Natalie Cole
Paul Wellman

She can dress herself up as a jazz singer all she wants, she can scat (though it’s rarely a good idea), and she can even swing the standards. But the fact remains that Natalie Cole is clearly a danceable R&B artist, a fact amply proved at the Granada last Friday night, where she inauspiciously opened the very first pop concert in the reconstructed vaudeville hall with “Fever,” the song Peggy Lee used to stir up the Eisenhower years. It’s going to be a long wait for fans of contemporary music, I thought glumly. Most of Cole’s jazz-tinged covers, ranging from “What a Difference a Day Makes” to “A-Tisket A-Tasket” and even (gulp) Neil Young’s “Old Man,” were ordinary-nothing exploded from them, and the arrangements were hardly creative. You couldn’t help but wonder what might be uniquely her coloration or mystical insight into these pieces. The answer: She seemingly did them because she could.

And of course that mere adequacy was underscored tragically in Cole’s now-signature duet with her father-ironically on the song “Unforgettable”-which she performed as a kind of special effects spectacle with a movie screen, even ending the slightly smarmy number by blowing her papa a kiss as he cinematically looked down in pleasure. Worse, Cole’s patter often transplanted us to Vegas. “And it goes a little something like this,” she said, not once but four times. On the other hand, she did quiet a fan shouting out requests. “I thought I was doing a show up here,” she said.

But the curtain between Cole and her fluid emotions evaporated when she launched into the disco years, with the 1976 hit “Mr. Melody,” followed by “This Will Be (an Everlasting Love).” Suddenly, she was in her element, and the rest of the show became focused, though some of the theater’s more aged clientele fled when the newfangled dance music started blaring.

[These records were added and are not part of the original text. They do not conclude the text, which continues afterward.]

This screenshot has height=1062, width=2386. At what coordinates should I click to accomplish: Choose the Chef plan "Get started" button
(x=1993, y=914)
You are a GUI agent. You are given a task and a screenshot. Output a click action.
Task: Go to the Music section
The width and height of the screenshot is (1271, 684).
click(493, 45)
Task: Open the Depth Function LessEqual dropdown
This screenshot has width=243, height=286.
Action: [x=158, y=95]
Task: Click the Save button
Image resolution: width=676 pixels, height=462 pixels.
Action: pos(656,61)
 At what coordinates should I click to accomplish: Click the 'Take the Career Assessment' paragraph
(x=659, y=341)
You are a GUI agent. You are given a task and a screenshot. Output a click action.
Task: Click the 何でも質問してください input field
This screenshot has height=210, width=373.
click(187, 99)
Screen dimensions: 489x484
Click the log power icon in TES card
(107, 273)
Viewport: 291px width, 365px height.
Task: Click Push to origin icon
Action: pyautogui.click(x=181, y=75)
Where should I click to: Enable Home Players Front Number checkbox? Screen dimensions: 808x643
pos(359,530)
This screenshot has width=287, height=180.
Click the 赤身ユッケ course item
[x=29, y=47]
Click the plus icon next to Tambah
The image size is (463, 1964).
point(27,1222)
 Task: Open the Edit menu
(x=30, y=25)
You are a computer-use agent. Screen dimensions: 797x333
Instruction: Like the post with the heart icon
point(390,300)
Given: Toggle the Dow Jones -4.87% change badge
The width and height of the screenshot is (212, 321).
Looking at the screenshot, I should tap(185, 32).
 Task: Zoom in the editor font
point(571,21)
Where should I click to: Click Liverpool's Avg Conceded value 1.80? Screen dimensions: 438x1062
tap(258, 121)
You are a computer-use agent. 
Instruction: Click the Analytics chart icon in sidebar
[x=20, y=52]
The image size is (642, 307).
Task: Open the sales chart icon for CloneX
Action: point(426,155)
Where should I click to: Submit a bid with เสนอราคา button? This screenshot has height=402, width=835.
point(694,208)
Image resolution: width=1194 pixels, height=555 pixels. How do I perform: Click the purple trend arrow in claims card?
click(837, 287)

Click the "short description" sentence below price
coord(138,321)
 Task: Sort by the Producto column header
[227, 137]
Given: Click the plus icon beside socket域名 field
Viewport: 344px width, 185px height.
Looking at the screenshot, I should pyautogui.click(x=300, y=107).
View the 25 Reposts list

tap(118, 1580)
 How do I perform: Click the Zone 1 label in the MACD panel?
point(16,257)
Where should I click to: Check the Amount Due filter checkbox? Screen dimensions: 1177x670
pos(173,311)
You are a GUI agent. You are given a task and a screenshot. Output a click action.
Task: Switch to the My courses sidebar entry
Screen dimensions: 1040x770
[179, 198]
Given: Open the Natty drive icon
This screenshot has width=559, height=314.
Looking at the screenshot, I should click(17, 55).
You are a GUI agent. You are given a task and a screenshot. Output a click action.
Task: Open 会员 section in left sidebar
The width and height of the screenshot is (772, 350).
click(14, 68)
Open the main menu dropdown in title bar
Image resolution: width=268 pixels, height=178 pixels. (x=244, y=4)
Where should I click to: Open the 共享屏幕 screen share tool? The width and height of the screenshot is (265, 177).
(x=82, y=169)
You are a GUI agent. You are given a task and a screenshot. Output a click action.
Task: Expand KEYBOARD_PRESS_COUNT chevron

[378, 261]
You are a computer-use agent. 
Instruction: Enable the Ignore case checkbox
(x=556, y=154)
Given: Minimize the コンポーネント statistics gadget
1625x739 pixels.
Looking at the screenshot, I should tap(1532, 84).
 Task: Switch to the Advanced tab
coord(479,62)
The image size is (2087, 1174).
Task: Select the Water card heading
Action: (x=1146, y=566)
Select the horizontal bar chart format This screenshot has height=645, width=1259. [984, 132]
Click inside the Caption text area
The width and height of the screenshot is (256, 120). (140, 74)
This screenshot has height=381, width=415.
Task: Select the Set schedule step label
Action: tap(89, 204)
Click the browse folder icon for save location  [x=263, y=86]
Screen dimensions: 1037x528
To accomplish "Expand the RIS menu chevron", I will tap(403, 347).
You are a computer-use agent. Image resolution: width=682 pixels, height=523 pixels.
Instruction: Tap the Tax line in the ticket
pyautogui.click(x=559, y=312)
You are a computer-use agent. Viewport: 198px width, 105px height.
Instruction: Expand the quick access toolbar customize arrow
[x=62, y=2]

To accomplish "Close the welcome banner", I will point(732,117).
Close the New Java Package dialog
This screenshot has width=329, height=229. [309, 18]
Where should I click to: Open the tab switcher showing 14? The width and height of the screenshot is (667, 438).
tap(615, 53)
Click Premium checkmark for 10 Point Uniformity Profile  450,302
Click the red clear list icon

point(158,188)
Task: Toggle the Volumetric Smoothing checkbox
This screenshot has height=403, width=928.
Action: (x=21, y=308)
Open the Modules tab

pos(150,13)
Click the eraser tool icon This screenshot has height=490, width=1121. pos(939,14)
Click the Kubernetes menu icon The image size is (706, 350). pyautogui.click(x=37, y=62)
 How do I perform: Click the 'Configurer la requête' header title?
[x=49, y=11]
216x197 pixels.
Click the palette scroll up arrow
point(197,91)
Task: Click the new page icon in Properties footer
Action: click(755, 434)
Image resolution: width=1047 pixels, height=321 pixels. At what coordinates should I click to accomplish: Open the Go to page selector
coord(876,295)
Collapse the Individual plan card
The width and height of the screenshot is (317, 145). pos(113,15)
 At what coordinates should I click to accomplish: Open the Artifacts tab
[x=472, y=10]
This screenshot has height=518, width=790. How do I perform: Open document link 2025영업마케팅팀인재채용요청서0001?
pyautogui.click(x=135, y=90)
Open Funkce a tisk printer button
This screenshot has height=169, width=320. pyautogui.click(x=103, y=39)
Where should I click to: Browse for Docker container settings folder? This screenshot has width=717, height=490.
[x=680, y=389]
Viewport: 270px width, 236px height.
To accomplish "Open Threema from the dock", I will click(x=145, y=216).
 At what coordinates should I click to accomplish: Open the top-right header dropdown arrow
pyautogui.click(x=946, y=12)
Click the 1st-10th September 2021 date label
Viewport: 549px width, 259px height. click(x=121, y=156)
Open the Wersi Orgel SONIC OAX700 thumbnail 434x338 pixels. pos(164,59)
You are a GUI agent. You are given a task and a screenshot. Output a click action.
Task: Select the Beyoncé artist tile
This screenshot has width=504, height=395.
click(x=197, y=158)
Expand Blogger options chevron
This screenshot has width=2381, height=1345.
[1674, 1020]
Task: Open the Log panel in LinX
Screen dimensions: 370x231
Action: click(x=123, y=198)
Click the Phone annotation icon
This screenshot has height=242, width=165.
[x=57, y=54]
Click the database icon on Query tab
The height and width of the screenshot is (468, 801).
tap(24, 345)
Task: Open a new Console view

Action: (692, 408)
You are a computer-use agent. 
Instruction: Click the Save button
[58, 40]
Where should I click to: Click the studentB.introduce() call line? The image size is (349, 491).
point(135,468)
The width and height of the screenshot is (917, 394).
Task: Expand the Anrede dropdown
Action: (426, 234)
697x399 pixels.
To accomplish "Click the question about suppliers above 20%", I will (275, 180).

The star of the evening, however, was the Granada, which proved itself warm and lucid, channeling loud sounds underlined by an insistent bass line and paved over with synthesized horns. Maybe some day vibrant young performers will fill the theater with intelligent, original, and sophisticated music. Until that day comes, people who remember poodle skirts and “Fever” have got themselves some swinging new digs where they can ponder that old everlasting love.